Source extract:

--- Start ---

What do you think?

amsterjo

Cathlete
There was a lady on GMA today fighting the Junk food at school. She called is second hand junk food : ie: Birthday cupcakes, pop tarts, teachers hand out candy as rewards. She may be going a bit over board in her methods but I applaud her. IMO the food that our schools server our children is atrocious. What does everyone think?
 

cindi1

Cathlete
Our school district has switched to healthier treats. Holiday parties allow for 1 treat and the rest of the food needs to be relatively healthy - pretzels, cheese, fruit, etc.

They still allow kids to bring in birthday treats but they stopped giving out candy as rewards/prizes.

The lunch program has also improved in the past few years - they have a salad bar available every day along with carrots, and fruit for sides.

I'm actually pretty happy with what is served at our schools.
 

kathryn

Cathlete
There was a lady on GMA today fighting the Junk food at school. She called is second hand junk food : ie: Birthday cupcakes, pop tarts, teachers hand out candy as rewards. She may be going a bit over board in her methods but I applaud her. IMO the food that our schools server our children is atrocious. What does everyone think?
ITA!

--- End ---

Extracted records:
--- Start ---

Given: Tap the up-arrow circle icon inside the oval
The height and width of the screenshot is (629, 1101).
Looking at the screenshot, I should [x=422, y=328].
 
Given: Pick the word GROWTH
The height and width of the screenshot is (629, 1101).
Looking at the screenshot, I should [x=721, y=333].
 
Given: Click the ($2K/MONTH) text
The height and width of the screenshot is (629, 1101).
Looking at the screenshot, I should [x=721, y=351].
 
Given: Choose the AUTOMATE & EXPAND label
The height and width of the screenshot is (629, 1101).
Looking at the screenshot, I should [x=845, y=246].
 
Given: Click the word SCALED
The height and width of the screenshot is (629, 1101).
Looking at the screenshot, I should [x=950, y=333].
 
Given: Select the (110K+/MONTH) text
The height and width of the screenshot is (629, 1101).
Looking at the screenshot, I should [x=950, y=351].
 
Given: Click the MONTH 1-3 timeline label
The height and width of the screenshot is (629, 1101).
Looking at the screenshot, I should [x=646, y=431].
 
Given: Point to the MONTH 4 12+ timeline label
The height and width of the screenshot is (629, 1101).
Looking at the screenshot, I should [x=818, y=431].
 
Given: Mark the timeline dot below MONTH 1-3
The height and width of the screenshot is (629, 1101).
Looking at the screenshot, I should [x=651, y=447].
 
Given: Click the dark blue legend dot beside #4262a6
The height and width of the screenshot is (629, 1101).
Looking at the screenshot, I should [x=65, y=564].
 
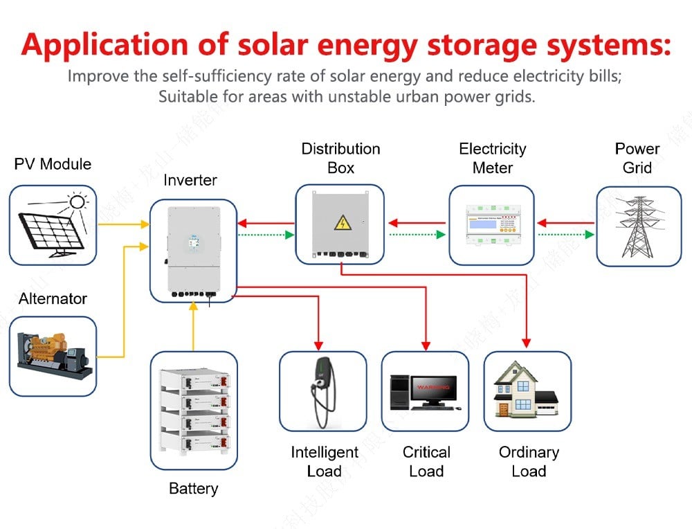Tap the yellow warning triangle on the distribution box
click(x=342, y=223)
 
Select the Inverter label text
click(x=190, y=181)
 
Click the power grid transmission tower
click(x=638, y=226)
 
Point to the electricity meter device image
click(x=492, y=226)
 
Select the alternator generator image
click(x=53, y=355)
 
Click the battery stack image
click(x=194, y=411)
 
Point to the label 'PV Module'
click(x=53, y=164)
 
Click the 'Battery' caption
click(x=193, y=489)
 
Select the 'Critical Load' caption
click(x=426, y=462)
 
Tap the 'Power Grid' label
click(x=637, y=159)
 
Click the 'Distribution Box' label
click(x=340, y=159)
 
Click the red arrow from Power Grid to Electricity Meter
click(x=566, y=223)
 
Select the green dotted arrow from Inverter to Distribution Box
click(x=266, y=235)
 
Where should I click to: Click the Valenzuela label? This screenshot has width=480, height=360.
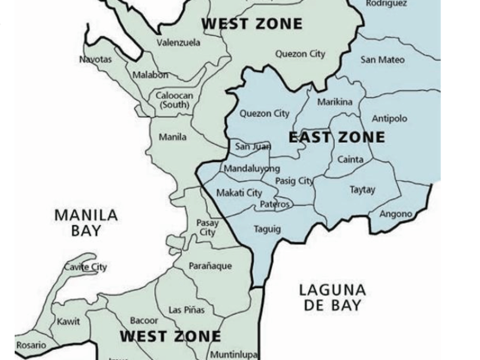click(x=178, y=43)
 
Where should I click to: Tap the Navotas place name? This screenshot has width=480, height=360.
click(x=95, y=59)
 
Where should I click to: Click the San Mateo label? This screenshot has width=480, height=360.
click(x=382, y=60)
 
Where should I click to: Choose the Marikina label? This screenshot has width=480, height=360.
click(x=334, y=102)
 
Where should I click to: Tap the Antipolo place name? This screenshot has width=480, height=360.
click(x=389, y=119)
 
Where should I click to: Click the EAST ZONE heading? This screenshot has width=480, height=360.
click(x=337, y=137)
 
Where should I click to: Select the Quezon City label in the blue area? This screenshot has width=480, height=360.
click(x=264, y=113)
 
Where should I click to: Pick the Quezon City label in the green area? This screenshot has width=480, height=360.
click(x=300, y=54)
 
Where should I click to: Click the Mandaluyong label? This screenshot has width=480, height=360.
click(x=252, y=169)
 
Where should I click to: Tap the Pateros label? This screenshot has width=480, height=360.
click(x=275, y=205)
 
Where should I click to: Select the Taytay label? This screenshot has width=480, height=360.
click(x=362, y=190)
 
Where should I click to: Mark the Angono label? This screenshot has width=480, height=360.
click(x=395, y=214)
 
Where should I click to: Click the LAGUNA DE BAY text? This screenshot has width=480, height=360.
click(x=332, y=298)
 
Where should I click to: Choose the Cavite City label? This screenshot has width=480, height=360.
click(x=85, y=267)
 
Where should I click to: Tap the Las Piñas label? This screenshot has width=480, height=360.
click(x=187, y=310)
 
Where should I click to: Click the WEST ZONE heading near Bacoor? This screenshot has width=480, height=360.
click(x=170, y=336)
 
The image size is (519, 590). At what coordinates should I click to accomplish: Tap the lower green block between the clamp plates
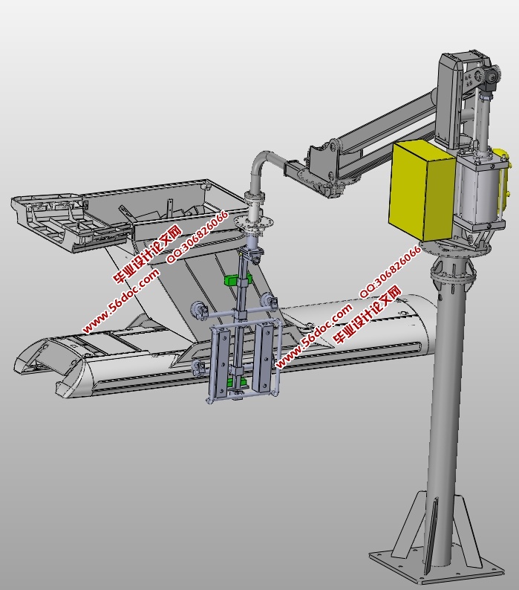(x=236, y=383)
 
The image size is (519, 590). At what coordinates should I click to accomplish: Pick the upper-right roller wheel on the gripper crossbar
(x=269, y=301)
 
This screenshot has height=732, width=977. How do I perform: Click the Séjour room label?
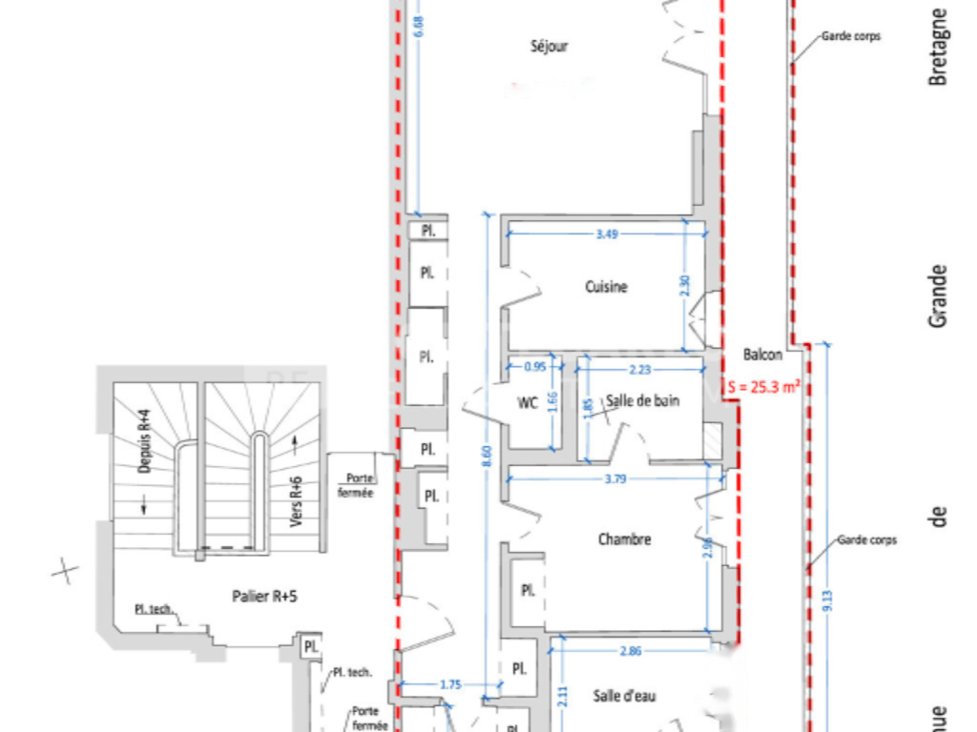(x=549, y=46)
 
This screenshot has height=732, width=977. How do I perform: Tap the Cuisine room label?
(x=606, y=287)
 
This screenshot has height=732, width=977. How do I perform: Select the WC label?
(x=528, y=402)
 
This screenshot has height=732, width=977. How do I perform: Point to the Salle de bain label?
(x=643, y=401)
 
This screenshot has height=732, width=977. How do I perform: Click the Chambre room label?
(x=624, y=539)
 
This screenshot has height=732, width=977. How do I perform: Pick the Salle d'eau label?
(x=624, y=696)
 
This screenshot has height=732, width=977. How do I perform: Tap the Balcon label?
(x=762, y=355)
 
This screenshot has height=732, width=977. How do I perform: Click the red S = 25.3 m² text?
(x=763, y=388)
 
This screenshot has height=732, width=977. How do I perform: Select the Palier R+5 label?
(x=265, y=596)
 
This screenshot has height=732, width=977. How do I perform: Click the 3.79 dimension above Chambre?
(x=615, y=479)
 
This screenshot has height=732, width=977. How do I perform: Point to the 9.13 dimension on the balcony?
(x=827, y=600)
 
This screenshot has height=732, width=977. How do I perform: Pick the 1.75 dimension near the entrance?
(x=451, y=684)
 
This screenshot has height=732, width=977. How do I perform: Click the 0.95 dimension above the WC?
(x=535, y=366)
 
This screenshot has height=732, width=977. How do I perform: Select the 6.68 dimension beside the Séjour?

--- End ---

Tasks:
- 1) Answer these from the school junk food thread:
(a) In the first post, what do teachers hand out as rewards?
(b) In cindi1's reply, how many treats do holiday parties allow?
(c) What does cindi1 say the lunch program has available every day?
- 2) From the records, reproduce the part that opens with the line containing "Point to the label 'PV Module'" and closes with the line containing "click(x=178, y=43)". Leave out the pictures.

Replies:
- 1)
(a) Candy.
(b) One treat.
(c) A salad bar.

- 2)
Point to the label 'PV Module'
click(x=53, y=164)
 
Click the 'Battery' caption
click(x=193, y=489)
 
Select the 'Critical Load' caption
click(x=426, y=462)
 
Tap the 'Power Grid' label
click(x=637, y=159)
 
Click the 'Distribution Box' label
click(x=340, y=159)
 
Click the red arrow from Power Grid to Electricity Meter
click(x=566, y=223)
 
Select the green dotted arrow from Inverter to Distribution Box
click(x=266, y=235)
 
Where should I click to: Click the Valenzuela label? This screenshot has width=480, height=360.
click(x=178, y=43)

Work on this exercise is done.